As you wrap up your week, do you think that there are opportunities for industry to get even more engaged?

I think there is. And seeing the co-location, and the start of it, the flipped campus model, hearing some of your plans, the formal strategy, and partnerships with industry. I think all of those are absolutely fantastic, absolutely crucial for students to have access to business.

And I know the connection VU has with local government in the west is exceptional. And that sort of model, I don’t think is replicated anywhere else. VU is positioned in the community and for the community.

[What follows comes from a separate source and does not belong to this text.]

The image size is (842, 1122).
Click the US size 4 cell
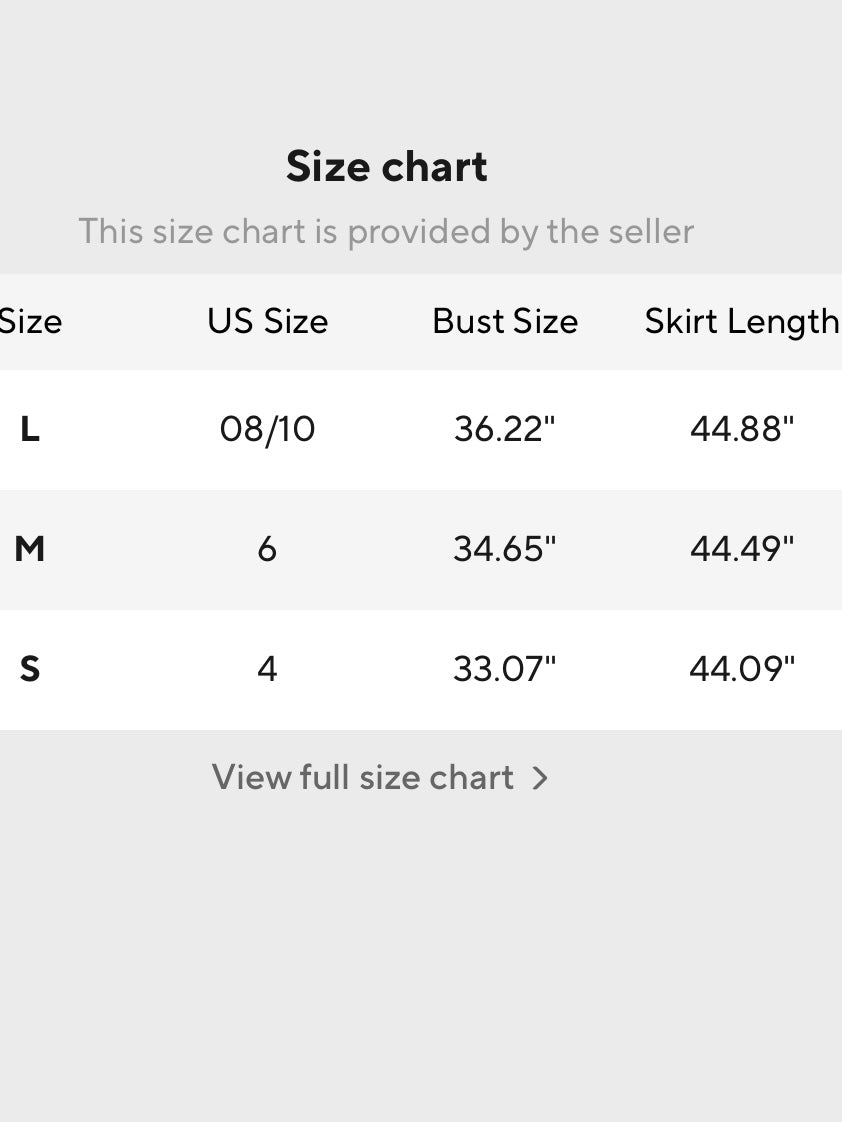267,668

Going to your role as CEO of City of Monash, and your experience as a business leader. Local government is a specific type of business, what business skills are useful to build a career in local government?

Where I am is in the east, is at the City of Monash. We’ve got a population of over 200,000 people living in 76,000 homes. We’re responsible for about $2 billion worth of assets, including 670kms worth of roads, more than 500 buildings, we provide local support to community. From engineering to garbage collections, to city development, city design – a huge scope of programs.

We do run as a business, we need to be financial, we do get a large proportion of our revenue through rates, fees and services, and government grants, but we run a number of businesses that compete with the private sector and are very much market driven. For example, we run golf courses, gyms, swimming pools. So, you need business skills and also to be prepared for a significant level of governance, compliance and legislation.

But I highly recommend working in local government, it has kept me engaged for the last 30 years.

Finally, and it feels a bit odd to tack it on at the end, but I was going to ask you, in your opinion, where is the best coffee on campus?

I absolutely loved the Reading Room Café at Footscray Park Campus. It was really lovely there.